Directive
Give back the full listing below unchanged, reproducing every line in order.

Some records
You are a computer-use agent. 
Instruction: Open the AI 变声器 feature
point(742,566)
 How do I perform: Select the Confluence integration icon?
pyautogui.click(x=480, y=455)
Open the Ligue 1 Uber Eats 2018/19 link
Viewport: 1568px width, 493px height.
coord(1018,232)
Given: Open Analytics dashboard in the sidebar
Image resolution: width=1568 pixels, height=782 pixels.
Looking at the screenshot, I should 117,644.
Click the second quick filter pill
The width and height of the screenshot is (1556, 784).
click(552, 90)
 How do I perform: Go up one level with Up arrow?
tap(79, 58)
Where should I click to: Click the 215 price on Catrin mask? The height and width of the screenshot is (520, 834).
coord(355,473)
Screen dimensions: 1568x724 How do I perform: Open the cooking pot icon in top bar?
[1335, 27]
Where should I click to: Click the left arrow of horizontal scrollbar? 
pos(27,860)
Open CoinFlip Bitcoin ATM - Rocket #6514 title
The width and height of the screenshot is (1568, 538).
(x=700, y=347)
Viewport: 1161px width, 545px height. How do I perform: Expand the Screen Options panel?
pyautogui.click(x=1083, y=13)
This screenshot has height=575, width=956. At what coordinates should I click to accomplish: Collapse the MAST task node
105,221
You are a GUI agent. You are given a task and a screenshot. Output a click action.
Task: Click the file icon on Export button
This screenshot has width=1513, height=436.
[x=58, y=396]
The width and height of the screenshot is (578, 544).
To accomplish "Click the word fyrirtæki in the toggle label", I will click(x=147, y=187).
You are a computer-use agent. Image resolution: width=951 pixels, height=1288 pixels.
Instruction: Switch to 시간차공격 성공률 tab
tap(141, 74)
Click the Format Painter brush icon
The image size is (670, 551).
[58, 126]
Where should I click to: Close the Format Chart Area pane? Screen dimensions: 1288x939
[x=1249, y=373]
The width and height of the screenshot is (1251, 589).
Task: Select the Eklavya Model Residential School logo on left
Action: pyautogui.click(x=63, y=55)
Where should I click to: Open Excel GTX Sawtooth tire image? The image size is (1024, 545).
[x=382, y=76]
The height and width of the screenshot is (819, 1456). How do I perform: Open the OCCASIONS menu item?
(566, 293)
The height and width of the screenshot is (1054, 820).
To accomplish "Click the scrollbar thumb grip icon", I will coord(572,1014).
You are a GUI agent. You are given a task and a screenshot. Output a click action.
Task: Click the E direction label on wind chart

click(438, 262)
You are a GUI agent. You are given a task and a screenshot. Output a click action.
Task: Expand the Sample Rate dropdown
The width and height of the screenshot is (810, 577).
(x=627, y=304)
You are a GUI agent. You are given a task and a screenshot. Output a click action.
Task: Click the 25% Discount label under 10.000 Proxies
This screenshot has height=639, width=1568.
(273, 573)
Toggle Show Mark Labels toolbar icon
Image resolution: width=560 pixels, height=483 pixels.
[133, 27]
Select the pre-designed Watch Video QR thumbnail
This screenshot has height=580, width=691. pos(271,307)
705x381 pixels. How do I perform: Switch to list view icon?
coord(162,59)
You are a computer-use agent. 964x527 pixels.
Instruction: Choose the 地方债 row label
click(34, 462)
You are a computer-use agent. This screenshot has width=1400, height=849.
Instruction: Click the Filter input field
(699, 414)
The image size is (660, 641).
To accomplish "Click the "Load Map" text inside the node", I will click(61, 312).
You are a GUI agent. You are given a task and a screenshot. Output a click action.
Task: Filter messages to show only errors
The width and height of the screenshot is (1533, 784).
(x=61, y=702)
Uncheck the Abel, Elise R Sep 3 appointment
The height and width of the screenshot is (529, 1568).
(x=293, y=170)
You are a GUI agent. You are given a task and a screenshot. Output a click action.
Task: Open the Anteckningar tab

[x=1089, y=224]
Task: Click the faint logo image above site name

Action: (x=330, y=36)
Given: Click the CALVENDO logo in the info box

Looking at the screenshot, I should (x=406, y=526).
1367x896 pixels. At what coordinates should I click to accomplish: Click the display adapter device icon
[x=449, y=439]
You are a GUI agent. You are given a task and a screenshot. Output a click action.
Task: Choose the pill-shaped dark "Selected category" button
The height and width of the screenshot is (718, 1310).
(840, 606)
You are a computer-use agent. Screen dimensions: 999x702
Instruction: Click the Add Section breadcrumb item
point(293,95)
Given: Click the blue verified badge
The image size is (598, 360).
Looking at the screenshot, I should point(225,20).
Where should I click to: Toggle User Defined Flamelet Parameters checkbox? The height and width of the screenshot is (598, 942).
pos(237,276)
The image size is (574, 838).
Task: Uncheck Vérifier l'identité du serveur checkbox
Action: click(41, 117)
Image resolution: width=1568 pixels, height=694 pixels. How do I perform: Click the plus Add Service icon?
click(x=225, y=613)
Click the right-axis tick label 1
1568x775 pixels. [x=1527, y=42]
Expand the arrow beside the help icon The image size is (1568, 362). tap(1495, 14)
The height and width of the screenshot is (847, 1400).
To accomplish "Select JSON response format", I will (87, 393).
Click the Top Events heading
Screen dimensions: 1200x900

Correct answer
You are a computer-use agent. 
Instruction: Open the AI 变声器 feature
point(742,566)
 How do I perform: Select the Confluence integration icon?
pyautogui.click(x=480, y=455)
Open the Ligue 1 Uber Eats 2018/19 link
Viewport: 1568px width, 493px height.
coord(1018,232)
Given: Open Analytics dashboard in the sidebar
Image resolution: width=1568 pixels, height=782 pixels.
Looking at the screenshot, I should 117,644.
Click the second quick filter pill
The width and height of the screenshot is (1556, 784).
click(552, 90)
 How do I perform: Go up one level with Up arrow?
tap(79, 58)
Where should I click to: Click the 215 price on Catrin mask? The height and width of the screenshot is (520, 834).
coord(355,473)
Screen dimensions: 1568x724 How do I perform: Open the cooking pot icon in top bar?
[1335, 27]
Where should I click to: Click the left arrow of horizontal scrollbar? 
pos(27,860)
Open CoinFlip Bitcoin ATM - Rocket #6514 title
The width and height of the screenshot is (1568, 538).
(x=700, y=347)
Viewport: 1161px width, 545px height. How do I perform: Expand the Screen Options panel?
pyautogui.click(x=1083, y=13)
This screenshot has height=575, width=956. At what coordinates should I click to accomplish: Collapse the MAST task node
105,221
You are a GUI agent. You are given a task and a screenshot. Output a click action.
Task: Click the file icon on Export button
This screenshot has width=1513, height=436.
[x=58, y=396]
The width and height of the screenshot is (578, 544).
To accomplish "Click the word fyrirtæki in the toggle label", I will click(x=147, y=187).
You are a computer-use agent. Image resolution: width=951 pixels, height=1288 pixels.
Instruction: Switch to 시간차공격 성공률 tab
tap(141, 74)
Click the Format Painter brush icon
The image size is (670, 551).
[58, 126]
Where should I click to: Close the Format Chart Area pane? Screen dimensions: 1288x939
[x=1249, y=373]
The width and height of the screenshot is (1251, 589).
Task: Select the Eklavya Model Residential School logo on left
Action: pyautogui.click(x=63, y=55)
Where should I click to: Open Excel GTX Sawtooth tire image? The image size is (1024, 545).
[x=382, y=76]
The height and width of the screenshot is (819, 1456). How do I perform: Open the OCCASIONS menu item?
(566, 293)
The height and width of the screenshot is (1054, 820).
To accomplish "Click the scrollbar thumb grip icon", I will coord(572,1014).
You are a GUI agent. You are given a task and a screenshot. Output a click action.
Task: Click the E direction label on wind chart

click(438, 262)
You are a GUI agent. You are given a task and a screenshot. Output a click action.
Task: Expand the Sample Rate dropdown
The width and height of the screenshot is (810, 577).
(x=627, y=304)
You are a GUI agent. You are given a task and a screenshot. Output a click action.
Task: Click the 25% Discount label under 10.000 Proxies
This screenshot has height=639, width=1568.
(273, 573)
Toggle Show Mark Labels toolbar icon
Image resolution: width=560 pixels, height=483 pixels.
[133, 27]
Select the pre-designed Watch Video QR thumbnail
This screenshot has height=580, width=691. pos(271,307)
705x381 pixels. How do I perform: Switch to list view icon?
coord(162,59)
You are a computer-use agent. 964x527 pixels.
Instruction: Choose the 地方债 row label
click(34, 462)
You are a computer-use agent. This screenshot has width=1400, height=849.
Instruction: Click the Filter input field
(699, 414)
The image size is (660, 641).
To accomplish "Click the "Load Map" text inside the node", I will click(61, 312).
You are a GUI agent. You are given a task and a screenshot. Output a click action.
Task: Filter messages to show only errors
The width and height of the screenshot is (1533, 784).
(x=61, y=702)
Uncheck the Abel, Elise R Sep 3 appointment
The height and width of the screenshot is (529, 1568).
(x=293, y=170)
You are a GUI agent. You are given a task and a screenshot. Output a click action.
Task: Open the Anteckningar tab

[x=1089, y=224]
Task: Click the faint logo image above site name

Action: (x=330, y=36)
Given: Click the CALVENDO logo in the info box

Looking at the screenshot, I should (x=406, y=526).
1367x896 pixels. At what coordinates should I click to accomplish: Click the display adapter device icon
[x=449, y=439]
You are a GUI agent. You are given a task and a screenshot. Output a click action.
Task: Choose the pill-shaped dark "Selected category" button
The height and width of the screenshot is (718, 1310).
(840, 606)
You are a computer-use agent. Screen dimensions: 999x702
Instruction: Click the Add Section breadcrumb item
point(293,95)
Given: Click the blue verified badge
The image size is (598, 360).
Looking at the screenshot, I should point(225,20).
Where should I click to: Toggle User Defined Flamelet Parameters checkbox? The height and width of the screenshot is (598, 942).
pos(237,276)
The image size is (574, 838).
Task: Uncheck Vérifier l'identité du serveur checkbox
Action: click(41, 117)
Image resolution: width=1568 pixels, height=694 pixels. How do I perform: Click the plus Add Service icon?
click(x=225, y=613)
Click the right-axis tick label 1
1568x775 pixels. [x=1527, y=42]
Expand the arrow beside the help icon The image size is (1568, 362). tap(1495, 14)
The height and width of the screenshot is (847, 1400).
To accomplish "Select JSON response format", I will (87, 393).
Click the Top Events heading
Screen dimensions: 1200x900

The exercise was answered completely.